[AVAILABLE RECORDS]:
--- START ---

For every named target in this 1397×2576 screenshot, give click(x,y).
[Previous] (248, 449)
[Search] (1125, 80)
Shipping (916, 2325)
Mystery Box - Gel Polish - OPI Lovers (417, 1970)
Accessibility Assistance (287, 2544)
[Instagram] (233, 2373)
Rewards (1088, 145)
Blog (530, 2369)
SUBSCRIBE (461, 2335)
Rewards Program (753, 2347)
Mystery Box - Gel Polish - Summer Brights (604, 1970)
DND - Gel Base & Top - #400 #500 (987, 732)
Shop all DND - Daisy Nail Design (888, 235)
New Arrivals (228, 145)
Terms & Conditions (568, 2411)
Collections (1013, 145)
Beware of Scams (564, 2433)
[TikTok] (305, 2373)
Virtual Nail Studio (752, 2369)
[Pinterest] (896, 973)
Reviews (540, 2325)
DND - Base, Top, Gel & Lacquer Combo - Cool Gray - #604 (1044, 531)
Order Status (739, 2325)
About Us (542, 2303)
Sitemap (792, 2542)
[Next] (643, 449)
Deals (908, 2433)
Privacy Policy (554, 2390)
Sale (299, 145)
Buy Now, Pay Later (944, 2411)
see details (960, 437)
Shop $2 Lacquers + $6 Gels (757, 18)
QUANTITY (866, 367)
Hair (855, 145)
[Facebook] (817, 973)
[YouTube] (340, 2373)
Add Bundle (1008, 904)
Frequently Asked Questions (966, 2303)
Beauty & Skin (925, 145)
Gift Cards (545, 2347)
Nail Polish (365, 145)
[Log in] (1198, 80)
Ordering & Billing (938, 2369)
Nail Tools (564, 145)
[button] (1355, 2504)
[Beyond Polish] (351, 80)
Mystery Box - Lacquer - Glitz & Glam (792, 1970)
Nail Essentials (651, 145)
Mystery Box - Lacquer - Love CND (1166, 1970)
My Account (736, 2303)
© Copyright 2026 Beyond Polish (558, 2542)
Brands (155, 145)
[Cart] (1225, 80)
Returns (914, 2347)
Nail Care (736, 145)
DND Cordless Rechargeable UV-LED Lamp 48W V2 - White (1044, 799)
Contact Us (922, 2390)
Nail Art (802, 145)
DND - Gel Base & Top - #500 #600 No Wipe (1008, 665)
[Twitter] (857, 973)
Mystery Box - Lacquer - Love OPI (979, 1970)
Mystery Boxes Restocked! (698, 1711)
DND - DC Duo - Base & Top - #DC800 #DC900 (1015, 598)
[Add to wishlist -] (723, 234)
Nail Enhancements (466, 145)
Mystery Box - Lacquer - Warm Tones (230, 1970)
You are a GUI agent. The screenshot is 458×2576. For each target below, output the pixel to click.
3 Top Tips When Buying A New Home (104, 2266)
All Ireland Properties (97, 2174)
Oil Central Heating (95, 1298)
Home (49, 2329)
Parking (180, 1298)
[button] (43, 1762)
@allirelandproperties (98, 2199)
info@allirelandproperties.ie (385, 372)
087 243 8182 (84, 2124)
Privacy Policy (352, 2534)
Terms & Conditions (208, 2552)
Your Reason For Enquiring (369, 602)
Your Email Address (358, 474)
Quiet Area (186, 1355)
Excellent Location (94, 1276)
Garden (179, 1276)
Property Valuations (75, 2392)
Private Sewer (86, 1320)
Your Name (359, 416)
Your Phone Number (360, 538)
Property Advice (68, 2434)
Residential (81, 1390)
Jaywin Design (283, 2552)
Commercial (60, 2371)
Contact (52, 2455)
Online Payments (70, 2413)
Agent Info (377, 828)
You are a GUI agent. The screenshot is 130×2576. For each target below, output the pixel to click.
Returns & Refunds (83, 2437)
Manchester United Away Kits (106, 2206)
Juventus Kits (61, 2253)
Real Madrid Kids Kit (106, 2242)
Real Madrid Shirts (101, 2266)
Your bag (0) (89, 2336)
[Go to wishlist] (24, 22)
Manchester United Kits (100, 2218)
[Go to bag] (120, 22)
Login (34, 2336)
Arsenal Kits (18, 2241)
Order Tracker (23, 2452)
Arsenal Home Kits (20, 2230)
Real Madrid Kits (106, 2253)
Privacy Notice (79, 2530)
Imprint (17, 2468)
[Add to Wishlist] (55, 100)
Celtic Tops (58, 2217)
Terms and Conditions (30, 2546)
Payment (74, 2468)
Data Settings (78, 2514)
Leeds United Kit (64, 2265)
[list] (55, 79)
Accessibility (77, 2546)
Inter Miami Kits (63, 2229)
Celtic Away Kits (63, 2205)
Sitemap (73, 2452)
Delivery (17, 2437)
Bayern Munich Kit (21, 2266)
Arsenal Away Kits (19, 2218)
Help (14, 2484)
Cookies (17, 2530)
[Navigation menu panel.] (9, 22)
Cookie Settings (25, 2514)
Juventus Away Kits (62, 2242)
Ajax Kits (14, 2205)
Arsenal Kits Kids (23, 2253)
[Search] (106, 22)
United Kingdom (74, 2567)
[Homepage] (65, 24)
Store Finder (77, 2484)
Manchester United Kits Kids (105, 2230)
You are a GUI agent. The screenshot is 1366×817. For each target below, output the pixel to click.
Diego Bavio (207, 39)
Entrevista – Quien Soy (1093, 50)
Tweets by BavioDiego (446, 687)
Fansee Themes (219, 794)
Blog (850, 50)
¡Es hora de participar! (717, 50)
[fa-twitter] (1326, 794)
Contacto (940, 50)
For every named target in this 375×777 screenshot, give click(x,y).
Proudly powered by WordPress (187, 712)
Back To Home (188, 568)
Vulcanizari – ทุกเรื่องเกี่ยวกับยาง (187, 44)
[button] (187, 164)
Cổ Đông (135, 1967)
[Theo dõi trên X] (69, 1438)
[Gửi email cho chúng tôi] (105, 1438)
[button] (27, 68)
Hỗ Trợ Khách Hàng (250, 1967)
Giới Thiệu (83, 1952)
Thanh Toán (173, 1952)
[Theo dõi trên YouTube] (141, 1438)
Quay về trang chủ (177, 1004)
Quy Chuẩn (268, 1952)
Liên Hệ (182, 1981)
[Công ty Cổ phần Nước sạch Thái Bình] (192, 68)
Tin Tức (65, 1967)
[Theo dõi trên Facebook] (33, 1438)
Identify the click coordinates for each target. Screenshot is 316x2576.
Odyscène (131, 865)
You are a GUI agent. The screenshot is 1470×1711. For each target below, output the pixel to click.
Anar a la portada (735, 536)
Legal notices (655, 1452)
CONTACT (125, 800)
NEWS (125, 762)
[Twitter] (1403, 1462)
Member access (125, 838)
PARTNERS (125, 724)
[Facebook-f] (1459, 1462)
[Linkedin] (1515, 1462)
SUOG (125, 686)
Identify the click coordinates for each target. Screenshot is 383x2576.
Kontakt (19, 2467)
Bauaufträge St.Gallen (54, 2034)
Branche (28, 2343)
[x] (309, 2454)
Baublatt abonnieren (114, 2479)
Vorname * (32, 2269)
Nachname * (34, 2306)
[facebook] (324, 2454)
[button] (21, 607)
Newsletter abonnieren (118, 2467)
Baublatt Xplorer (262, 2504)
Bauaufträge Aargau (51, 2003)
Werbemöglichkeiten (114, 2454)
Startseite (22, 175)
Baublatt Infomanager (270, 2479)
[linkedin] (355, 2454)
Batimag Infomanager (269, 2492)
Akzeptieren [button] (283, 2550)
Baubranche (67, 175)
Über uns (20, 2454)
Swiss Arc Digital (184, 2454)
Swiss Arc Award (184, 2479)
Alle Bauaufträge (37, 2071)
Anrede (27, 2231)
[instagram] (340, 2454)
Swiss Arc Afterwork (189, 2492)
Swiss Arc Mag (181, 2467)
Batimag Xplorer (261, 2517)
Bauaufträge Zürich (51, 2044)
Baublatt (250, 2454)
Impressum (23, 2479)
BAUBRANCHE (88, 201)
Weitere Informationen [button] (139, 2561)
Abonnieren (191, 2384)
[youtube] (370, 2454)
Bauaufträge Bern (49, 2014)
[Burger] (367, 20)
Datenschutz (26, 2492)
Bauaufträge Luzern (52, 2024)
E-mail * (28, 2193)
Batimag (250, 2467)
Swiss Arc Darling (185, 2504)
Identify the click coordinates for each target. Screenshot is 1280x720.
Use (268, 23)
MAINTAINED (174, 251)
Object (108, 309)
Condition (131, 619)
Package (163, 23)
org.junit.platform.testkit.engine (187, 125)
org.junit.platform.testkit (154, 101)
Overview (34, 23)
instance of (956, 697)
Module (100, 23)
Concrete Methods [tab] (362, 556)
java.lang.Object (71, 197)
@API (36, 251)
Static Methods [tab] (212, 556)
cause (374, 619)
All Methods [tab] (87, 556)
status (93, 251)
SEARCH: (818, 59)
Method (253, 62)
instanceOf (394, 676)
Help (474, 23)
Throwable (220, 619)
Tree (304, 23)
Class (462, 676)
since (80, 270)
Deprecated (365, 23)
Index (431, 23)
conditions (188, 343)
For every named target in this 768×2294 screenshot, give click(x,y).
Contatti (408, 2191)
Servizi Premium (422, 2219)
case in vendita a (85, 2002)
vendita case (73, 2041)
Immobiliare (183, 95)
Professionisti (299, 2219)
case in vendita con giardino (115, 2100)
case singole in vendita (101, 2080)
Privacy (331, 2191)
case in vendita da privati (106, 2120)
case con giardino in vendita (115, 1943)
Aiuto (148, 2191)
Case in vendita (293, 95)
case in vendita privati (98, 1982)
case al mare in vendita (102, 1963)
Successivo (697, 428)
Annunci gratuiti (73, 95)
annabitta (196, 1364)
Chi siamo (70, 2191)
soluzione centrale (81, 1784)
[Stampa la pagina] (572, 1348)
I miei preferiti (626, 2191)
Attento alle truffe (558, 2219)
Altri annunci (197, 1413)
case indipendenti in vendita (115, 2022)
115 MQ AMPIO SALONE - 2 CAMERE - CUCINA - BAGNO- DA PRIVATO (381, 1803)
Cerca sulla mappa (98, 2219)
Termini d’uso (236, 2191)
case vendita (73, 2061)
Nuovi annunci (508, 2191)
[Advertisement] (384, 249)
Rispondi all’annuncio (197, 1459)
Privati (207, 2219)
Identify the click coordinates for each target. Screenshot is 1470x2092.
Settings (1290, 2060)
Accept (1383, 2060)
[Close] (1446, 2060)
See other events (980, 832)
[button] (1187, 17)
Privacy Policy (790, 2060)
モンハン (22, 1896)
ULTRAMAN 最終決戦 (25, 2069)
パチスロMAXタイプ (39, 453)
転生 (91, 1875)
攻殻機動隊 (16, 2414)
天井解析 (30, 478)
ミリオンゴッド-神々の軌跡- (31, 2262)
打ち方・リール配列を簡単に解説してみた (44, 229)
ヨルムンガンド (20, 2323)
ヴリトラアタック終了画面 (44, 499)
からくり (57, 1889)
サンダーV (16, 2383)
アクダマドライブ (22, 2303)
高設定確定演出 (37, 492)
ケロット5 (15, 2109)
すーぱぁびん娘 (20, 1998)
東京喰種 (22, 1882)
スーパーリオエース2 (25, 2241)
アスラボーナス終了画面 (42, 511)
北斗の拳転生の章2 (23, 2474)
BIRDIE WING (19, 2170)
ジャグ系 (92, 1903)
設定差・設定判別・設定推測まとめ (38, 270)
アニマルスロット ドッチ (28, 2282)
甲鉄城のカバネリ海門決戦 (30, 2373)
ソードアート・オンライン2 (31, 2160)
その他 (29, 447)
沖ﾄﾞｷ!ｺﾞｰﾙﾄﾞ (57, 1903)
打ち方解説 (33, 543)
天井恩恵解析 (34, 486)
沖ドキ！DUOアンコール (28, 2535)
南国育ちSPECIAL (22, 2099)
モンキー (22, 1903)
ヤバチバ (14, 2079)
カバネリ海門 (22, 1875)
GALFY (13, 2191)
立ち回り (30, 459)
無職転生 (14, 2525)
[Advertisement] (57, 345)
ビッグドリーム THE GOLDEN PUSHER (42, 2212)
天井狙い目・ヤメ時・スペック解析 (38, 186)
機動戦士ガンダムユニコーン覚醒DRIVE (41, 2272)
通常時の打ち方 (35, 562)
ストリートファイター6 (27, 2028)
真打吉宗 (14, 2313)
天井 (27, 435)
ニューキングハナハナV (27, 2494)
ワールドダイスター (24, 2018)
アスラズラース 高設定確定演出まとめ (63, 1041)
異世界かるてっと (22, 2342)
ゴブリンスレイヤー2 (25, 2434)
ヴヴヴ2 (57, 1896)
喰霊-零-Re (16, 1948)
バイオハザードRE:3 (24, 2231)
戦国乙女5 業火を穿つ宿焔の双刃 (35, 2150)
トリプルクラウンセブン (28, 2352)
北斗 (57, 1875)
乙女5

--- END ---

[WHAT NEEDS TO BE DONE]: Filter the data down to the lines that contain the string "Real", and copy them.

[TASK RESPONSE]:
Real Madrid Kids Kit (106, 2242)
Real Madrid Shirts (101, 2266)
Real Madrid Kits (106, 2253)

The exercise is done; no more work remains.